Employers and employees are the two wheels of the engine of an organization which help it to prosper but the outbreak of the pandemic has led to the disequilibrium between them and the world has been irrevocably altered. Since then India’s business sector of the economy has been exposed to a multitude of challenges. Contrary to the orders and advisories issued from time to time by the government to secure employees’ livelihood, the employers have restored to the policy of no work-no pay.
The countrywide lockdown since March 25th has had serious consequences for the socio-economic condition of the labourers. Particularly on the employment front, India’s economy is in a low growth phase as a consequence of which, the employers have started following the no work-no pay policy which means that if the employee does not come to work without giving any justification, then the employee is not entitled to salary compensation.

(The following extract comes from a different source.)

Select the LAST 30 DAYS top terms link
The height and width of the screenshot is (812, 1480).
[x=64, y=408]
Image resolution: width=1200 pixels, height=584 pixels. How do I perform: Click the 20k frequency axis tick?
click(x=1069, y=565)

Under the prevailing situation, the Ministry of Labour and Employment Government of India in its order dated 20th March advised the employers to extend their coordination towards the employees (particularly contractual and casual workers) by neither terminating them from their jobs nor reducing their salaries and also the Ministry of Home Affairs(MHA) in its order dated 29th, March 2020 stated: “all the employers, be it in the industry or in the shops and commercial establishments, shall make payment of wages of their workers, at their workplaces, on the due date, without any deduction, for the period their establishments are under closure during the lockdown.” From the above two orders of MHA, it is clearly depicted that it strictly contradicts the policy of no work-no pay and it became the topic of a lot of debates.
Outcome of MHA Orders
A Karnataka-based company, filed a writ petition before the Supreme Court challenging the constitutional validity of the March 20th notification by the Secretary (Labour &Employment) and clause III of March 29th notification by the MHA stating both to be arbitrary, illegal, irrational, unreasonable and contrary to the provisions of law including Article 14 and Article 19(1) (g) of the Constitution of India. The Judgement was against the writ petition filed by them and it also quashed the policy of no work-no pay.

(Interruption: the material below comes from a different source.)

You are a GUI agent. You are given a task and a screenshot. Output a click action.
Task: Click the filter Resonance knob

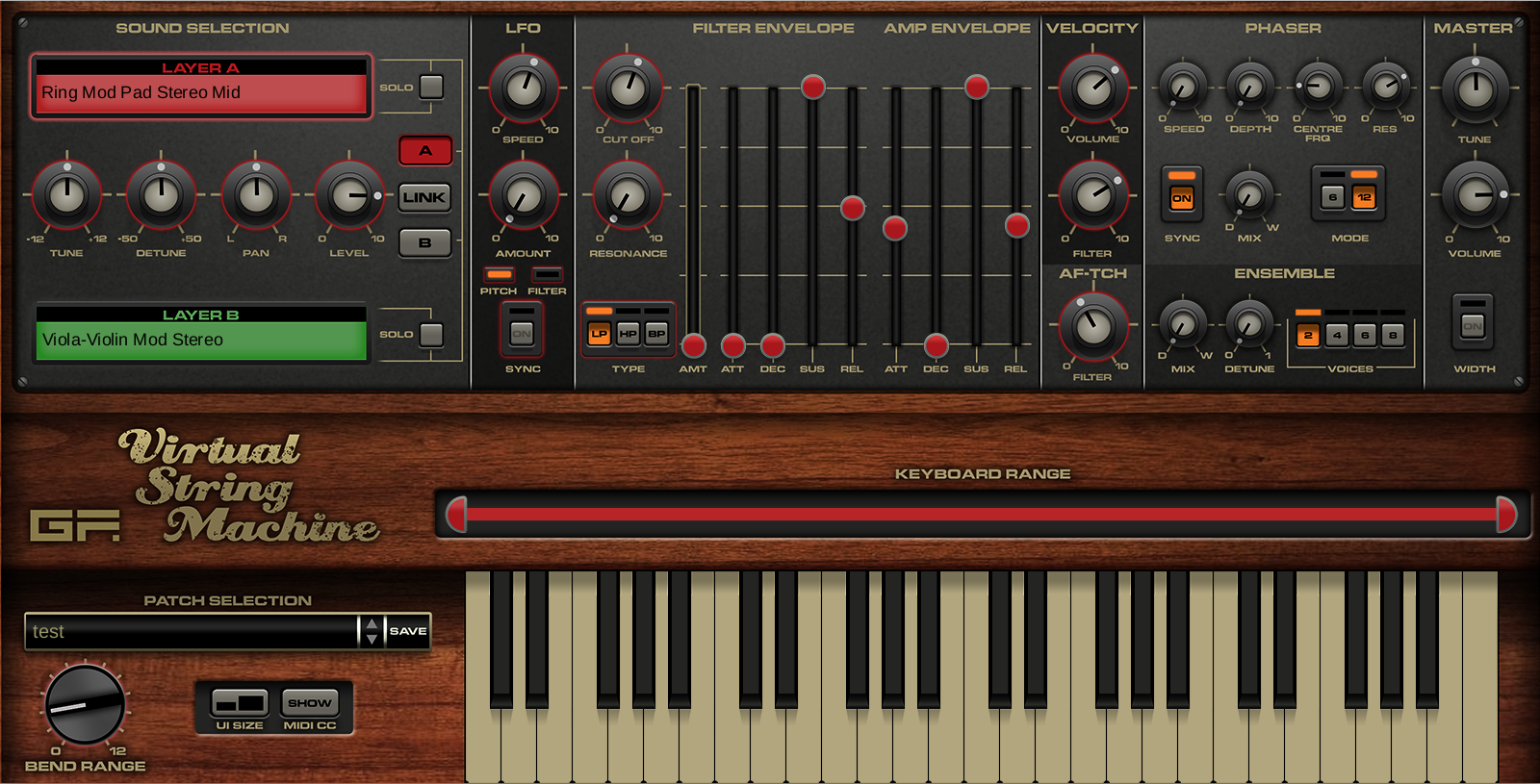(628, 196)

The Union Ministry of Home Affairs (MHA) has informed the Supreme Court that “financial incapacity” of an employer to pay his employee is a legally untenable ground to challenge a direction issued by a competent authority in the exercise of its statutory power and so the question of no work-no pay arises.
Thereafter on 12th May 2020, the Aurangabad Bench of the Bombay High Court observed that during this present time of COVID-19, the principle of no work-no pay cannot be made applicable by the employers as these are extraordinary circumstances and the courts cannot be insensitive to the plight of such workers face unfortunately on account of the Covid-19 pandemic.

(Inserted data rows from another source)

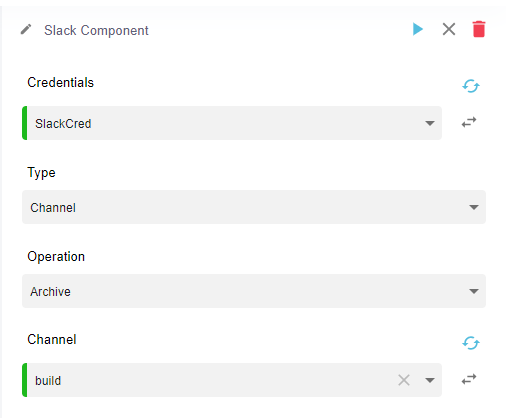Click the Operation field showing 'Archive'
Image resolution: width=506 pixels, height=418 pixels.
pos(254,291)
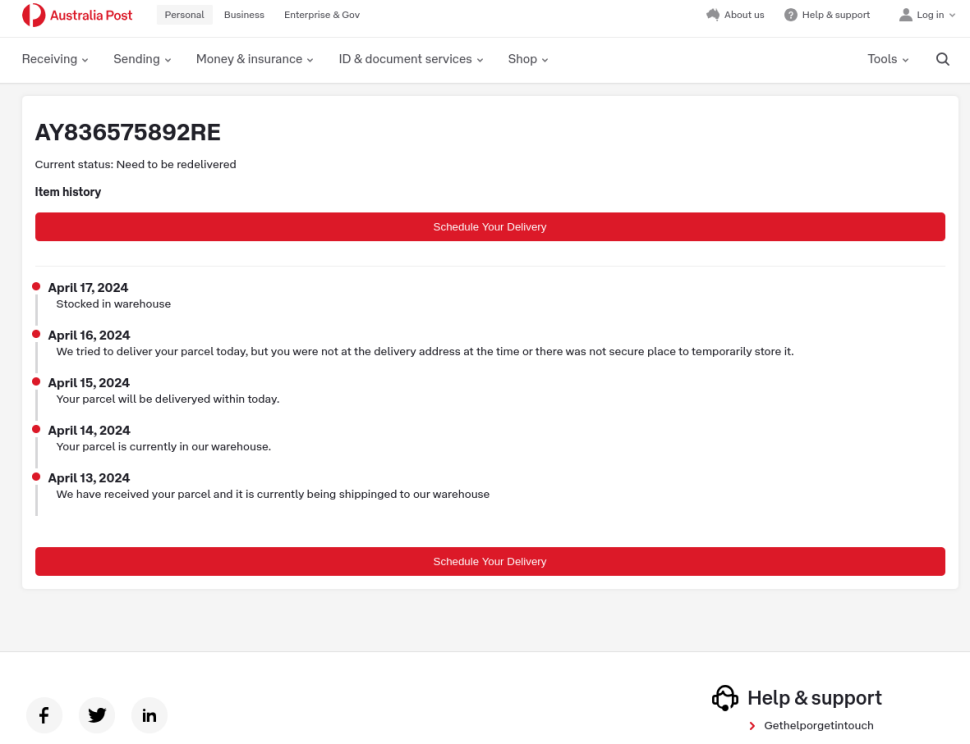970x744 pixels.
Task: Click the top Schedule Your Delivery button
Action: coord(489,227)
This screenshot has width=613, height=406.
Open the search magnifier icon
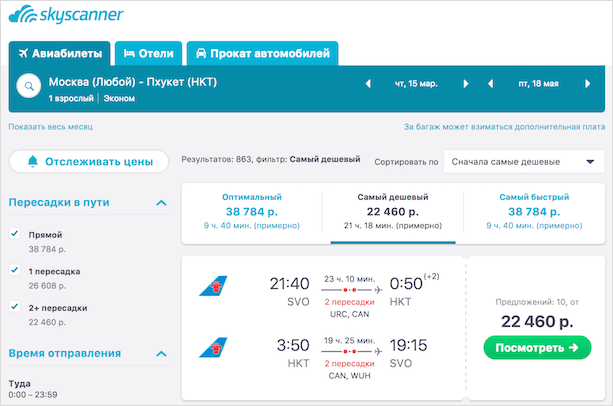point(29,86)
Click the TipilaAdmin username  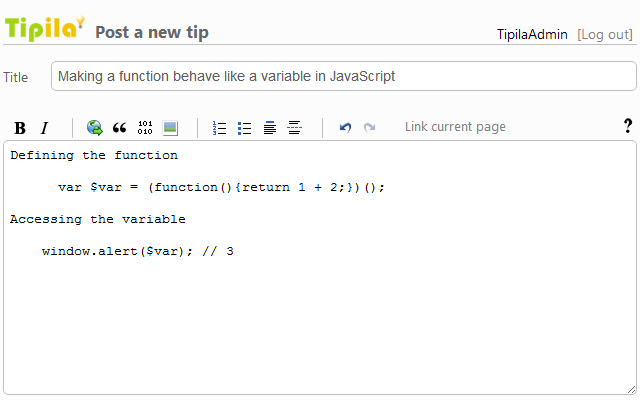click(x=533, y=34)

From the above observations, it is very clearly depicted that no work-no pay cannot be upheld as the welfare of employees should also be taken into consideration.
Quashing of the Previous Orders
On 17th May, MHA published a new order stating that its previous orders of lockdown and lockdown measures would cease to have effect from May 18th 2020, which would mean that the restrictions on termination of employment and salary reduction imposed by the MHA Order dated 29th March, 2020 would no longer be applicable and any such action would be in accordance of labour laws.
Supreme Court Stand on the No Work No Pay Policy
On 4th June 2020, the Supreme Court ordered that no coercive action could be taken against employers with respect to the MHA notification compelling payment of wages to employees amid COVID-19 lockdown. Therefore there is a need to strike a balance between the employer and the employee. Hence the Supreme Court left it in the hands of the employers to decide whether they want to follow the policy of no work-no pay or not.
Under the Constitution of India, ‘Labour’ is a subject in the concurrent list where both the State and the Central Governments have competent authority to enact legislation subject to certain matters being reserved for the State, so it is in the hands of the State Governments to enact separate rules if it intends to compel an employer to pay during this period.
The doctrine of no work-no pay is a fundamental dictum for industrial relations which means that if a person is employed, it is expected that one has to complete the assigned work and if one fails in doing so then the employee is not eligible for payment of any salary. The maxim no work-no pay is not only a mere demagogic slogan but is certainly a constitutional goal. Article 39 of our constitution talks about “equal pay for equal work“ which is an extension of the no work-no pay policy.
Coronavirus has taken the globe by storm and amidst it, the MHA had issued a lot of orders and notification but out of all, the order issued on 29th March 2020 gained the most attention as it was against the norm of no work-no pay. The intent to secure the livelihood of employees is an affirmative approach by the government but the approach needs to be balanced by considering the commercial impact that COVID-19 has on the employers. Looking into the present situation and the economic condition of our country it is clearly depicted that the industries and factories have come to a standstill and have lost all their means of earning so forcing an employer to pay wages to the employees is out of the question.
Don’t you think that in this situation of global crisis the Government should issue orders and notifications by keeping in mind both the parties i.e., employers as well as employees so that a proper business equilibrium is maintained and the sustainability of the business is approached?